After consultation with the pediatric team, surgery was performed on day 70. During the procedure, adhesions were released, and the affected structures were reconstructed to restore anatomy as closely as possible to the normal configuration. However, as anticipated, complete separation of the tongue from the buccal mucosa was not achieved because of the limited availability of soft tissue. Although Z-plasty is typically performed on both the mucosal and cutaneous sides when correcting lateral facial clefts, it was not feasible on the mucosal side in this case. Nevertheless, the oral commissure was reconstructed to achieve symmetry and the oral cavity and external face were effectively separated to facilitate normal oral feeding.

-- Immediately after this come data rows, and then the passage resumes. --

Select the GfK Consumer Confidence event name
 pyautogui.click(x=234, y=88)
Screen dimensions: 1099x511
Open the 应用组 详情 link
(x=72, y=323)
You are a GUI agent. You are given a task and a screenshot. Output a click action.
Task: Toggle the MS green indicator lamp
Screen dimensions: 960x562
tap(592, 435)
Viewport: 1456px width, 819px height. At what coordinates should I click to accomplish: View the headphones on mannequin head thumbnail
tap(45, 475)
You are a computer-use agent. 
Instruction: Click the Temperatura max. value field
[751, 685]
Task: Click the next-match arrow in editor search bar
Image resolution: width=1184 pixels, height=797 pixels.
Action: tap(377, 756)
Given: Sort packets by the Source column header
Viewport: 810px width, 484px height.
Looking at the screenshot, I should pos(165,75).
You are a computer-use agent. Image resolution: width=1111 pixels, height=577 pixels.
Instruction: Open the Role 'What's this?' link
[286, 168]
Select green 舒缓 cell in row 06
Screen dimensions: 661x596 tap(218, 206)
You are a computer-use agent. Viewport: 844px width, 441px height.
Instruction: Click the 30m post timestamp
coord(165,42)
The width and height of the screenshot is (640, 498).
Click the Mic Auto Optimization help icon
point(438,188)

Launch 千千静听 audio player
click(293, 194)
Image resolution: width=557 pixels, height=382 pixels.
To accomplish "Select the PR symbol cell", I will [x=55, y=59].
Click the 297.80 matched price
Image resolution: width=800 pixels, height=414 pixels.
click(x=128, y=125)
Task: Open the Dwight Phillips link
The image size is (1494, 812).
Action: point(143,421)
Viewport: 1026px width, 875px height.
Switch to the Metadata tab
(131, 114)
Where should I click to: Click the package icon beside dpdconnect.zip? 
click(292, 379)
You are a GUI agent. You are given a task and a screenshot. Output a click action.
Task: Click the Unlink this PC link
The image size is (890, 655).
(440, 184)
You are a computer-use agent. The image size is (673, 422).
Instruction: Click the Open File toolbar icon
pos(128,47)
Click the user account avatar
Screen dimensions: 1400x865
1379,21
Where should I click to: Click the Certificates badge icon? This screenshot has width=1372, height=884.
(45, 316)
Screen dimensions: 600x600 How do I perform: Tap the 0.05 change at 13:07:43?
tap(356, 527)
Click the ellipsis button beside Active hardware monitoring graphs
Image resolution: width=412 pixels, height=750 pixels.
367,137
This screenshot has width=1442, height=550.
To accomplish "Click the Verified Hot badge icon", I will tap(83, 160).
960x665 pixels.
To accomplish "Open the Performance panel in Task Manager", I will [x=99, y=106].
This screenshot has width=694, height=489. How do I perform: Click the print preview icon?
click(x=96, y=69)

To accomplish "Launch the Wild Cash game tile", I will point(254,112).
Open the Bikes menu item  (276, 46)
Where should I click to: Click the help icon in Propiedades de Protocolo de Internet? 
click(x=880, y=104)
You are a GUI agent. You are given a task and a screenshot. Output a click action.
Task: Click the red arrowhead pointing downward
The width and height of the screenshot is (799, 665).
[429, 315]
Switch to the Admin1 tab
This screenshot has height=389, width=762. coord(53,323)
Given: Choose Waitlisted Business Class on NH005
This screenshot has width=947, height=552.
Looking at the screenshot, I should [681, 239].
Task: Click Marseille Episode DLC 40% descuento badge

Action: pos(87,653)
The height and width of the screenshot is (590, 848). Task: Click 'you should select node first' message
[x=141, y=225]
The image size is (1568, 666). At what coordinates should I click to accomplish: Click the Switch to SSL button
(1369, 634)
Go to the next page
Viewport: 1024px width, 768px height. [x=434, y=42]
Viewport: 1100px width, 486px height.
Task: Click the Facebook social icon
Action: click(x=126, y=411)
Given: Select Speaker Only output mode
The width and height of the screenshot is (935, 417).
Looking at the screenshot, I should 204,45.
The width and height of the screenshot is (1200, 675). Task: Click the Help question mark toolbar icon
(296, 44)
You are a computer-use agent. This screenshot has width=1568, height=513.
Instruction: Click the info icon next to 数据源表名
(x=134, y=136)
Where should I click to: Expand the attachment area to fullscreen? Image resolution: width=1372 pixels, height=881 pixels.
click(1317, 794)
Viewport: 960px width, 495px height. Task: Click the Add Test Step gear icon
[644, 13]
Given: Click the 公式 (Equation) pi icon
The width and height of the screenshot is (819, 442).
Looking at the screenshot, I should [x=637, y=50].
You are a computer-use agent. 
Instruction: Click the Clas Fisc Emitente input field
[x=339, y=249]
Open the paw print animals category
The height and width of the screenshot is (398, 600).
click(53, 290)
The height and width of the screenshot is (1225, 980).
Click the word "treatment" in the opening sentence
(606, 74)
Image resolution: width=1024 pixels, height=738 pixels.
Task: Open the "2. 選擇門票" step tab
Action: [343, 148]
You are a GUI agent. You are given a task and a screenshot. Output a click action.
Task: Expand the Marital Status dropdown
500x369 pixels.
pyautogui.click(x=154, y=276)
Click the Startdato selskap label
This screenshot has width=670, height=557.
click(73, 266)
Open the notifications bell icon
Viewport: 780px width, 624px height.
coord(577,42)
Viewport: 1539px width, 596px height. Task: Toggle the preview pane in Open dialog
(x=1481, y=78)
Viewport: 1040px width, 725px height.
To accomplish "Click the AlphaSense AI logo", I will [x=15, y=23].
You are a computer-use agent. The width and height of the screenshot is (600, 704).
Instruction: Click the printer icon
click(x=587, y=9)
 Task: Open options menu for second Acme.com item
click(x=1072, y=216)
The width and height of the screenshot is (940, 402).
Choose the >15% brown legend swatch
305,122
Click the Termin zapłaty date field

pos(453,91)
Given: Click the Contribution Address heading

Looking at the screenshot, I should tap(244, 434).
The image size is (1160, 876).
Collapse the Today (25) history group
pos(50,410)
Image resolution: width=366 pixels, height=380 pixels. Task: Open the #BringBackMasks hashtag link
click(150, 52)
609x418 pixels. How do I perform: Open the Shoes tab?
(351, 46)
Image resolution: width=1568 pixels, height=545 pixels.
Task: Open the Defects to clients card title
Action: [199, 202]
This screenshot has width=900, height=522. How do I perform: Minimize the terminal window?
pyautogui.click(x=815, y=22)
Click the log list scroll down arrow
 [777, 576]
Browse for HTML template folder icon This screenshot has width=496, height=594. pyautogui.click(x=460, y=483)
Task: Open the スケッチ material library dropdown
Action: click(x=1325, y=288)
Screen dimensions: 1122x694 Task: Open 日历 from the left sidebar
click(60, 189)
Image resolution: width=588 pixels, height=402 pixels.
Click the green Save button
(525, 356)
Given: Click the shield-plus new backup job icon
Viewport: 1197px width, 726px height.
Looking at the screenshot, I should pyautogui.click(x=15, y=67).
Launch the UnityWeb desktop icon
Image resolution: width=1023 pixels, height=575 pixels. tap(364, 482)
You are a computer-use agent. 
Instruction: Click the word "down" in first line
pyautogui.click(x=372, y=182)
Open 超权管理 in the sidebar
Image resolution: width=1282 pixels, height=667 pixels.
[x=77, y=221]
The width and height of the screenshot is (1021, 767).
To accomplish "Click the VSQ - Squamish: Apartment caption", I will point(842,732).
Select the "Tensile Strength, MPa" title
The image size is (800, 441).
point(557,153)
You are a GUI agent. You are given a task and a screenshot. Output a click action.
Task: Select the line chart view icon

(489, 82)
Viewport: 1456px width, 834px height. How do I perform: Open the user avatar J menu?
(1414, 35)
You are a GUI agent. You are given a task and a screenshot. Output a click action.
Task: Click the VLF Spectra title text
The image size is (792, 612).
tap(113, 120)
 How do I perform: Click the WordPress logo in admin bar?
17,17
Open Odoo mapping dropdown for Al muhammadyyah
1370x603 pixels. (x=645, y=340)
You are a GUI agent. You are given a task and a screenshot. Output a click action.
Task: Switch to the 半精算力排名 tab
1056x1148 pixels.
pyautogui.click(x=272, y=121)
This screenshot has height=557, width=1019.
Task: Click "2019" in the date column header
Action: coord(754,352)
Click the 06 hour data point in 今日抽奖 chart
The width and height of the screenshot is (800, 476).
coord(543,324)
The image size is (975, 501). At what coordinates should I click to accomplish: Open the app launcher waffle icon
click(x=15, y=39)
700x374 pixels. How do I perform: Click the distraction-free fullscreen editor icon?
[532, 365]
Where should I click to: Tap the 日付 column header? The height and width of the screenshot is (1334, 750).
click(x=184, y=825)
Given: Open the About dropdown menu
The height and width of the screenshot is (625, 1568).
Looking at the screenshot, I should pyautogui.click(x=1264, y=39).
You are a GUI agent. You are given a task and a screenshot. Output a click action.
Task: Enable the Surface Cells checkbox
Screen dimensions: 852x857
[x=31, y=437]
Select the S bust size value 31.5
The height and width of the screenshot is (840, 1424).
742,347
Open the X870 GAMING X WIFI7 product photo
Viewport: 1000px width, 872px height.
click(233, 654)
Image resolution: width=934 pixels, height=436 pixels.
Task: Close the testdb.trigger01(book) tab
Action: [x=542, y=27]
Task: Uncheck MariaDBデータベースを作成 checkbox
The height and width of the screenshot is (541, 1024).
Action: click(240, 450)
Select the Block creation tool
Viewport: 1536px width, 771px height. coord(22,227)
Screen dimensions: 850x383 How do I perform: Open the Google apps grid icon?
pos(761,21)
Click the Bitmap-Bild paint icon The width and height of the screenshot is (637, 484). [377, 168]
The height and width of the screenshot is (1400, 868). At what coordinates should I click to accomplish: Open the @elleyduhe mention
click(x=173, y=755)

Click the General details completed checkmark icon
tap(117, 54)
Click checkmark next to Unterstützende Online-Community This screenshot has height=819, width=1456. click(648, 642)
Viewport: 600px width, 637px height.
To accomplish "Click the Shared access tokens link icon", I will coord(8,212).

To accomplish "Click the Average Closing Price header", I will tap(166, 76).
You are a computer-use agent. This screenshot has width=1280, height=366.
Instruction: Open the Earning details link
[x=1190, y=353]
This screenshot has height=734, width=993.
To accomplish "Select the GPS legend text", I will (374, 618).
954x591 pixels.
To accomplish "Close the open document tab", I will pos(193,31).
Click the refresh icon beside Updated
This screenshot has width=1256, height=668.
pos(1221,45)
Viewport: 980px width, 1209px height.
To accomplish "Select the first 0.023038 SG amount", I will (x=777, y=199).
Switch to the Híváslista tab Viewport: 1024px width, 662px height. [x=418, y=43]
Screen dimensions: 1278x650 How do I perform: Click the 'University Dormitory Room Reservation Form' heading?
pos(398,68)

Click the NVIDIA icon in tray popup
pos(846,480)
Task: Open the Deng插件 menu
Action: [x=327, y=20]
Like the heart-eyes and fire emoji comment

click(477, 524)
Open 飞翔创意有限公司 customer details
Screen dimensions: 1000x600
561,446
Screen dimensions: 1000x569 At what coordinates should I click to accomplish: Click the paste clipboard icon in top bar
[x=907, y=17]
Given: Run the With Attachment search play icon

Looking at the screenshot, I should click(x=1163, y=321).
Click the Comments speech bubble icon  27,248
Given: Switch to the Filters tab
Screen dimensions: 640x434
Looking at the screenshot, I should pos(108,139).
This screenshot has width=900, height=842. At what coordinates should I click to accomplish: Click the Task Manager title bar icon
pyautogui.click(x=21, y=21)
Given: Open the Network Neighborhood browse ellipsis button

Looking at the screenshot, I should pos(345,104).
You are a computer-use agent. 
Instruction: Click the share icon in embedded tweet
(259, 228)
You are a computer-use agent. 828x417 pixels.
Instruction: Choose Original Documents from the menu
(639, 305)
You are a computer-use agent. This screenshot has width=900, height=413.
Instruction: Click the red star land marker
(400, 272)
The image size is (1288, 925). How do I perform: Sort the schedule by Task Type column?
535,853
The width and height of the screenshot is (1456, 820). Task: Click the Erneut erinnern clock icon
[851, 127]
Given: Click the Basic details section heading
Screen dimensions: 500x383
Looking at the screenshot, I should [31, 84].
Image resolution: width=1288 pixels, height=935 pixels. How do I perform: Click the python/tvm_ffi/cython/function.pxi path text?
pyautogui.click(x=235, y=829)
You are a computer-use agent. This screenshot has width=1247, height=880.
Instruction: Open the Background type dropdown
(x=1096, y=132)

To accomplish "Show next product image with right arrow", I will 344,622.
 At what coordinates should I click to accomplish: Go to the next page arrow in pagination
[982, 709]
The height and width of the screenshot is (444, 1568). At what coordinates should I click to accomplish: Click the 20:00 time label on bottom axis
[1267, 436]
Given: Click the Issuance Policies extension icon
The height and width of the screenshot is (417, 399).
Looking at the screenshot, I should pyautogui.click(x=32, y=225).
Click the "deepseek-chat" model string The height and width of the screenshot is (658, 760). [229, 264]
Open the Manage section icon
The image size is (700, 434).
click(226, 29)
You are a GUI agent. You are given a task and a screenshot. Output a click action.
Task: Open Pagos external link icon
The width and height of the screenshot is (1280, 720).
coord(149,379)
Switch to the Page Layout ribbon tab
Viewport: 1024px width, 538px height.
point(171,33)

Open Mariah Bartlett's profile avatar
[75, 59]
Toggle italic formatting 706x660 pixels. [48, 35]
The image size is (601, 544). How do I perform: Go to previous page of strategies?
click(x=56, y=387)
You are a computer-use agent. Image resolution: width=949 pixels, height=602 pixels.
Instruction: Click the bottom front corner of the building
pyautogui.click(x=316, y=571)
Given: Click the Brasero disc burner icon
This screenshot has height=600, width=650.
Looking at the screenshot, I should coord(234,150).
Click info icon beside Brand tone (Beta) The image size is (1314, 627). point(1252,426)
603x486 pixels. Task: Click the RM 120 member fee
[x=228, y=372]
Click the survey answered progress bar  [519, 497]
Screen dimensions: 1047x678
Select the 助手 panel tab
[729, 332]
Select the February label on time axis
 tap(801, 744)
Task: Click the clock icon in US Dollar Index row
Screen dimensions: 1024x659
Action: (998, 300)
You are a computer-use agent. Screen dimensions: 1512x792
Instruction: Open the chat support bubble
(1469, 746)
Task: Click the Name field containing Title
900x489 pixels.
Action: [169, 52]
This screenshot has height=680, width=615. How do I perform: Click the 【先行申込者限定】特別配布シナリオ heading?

This case highlights the complexity of managing severe craniofacial clefts involving skeletal and soft-tissue deficiencies. This emphasizes the value of a growth-oriented, individualized approach and demonstrates that functional and aesthetic improvements can be achieved through carefully timed, staged interventions, even in the presence of profound anatomical limitations.
Conclusion
This report presents a rare case of unilateral CFM with severe lateral facial cleft and multiple structural anomalies. Early surgical intervention enabled oral feeding and facilitated functional recovery, while future staged procedures are planned to address residual tongue adhesions. Long-term follow-up is warranted to monitor facial growth and nerve function, and further reconstruction may be required as the patient matures.
Footnotes
Ethical Considerations
This study was approved by the Institutional Review Board of Pusan National University Hospital (IRB No. 2508-007-154). The study was conducted in accordance with the principles of the Declaration of Helsinki.
Consent to Participate
The patients provided written informed consent for participation in this study.
Consent for Publication
The patients provided written informed consent for publication and use of the images.
Funding
The authors received no financial support for the research, authorship, and/or publication of this article.
Declaration of Conflicting Interests
The authors declared no potential conflicts of interest with respect to the research, authorship, and/or publication of this article.
Data Availability
No datasets were generated or analyzed during the current study.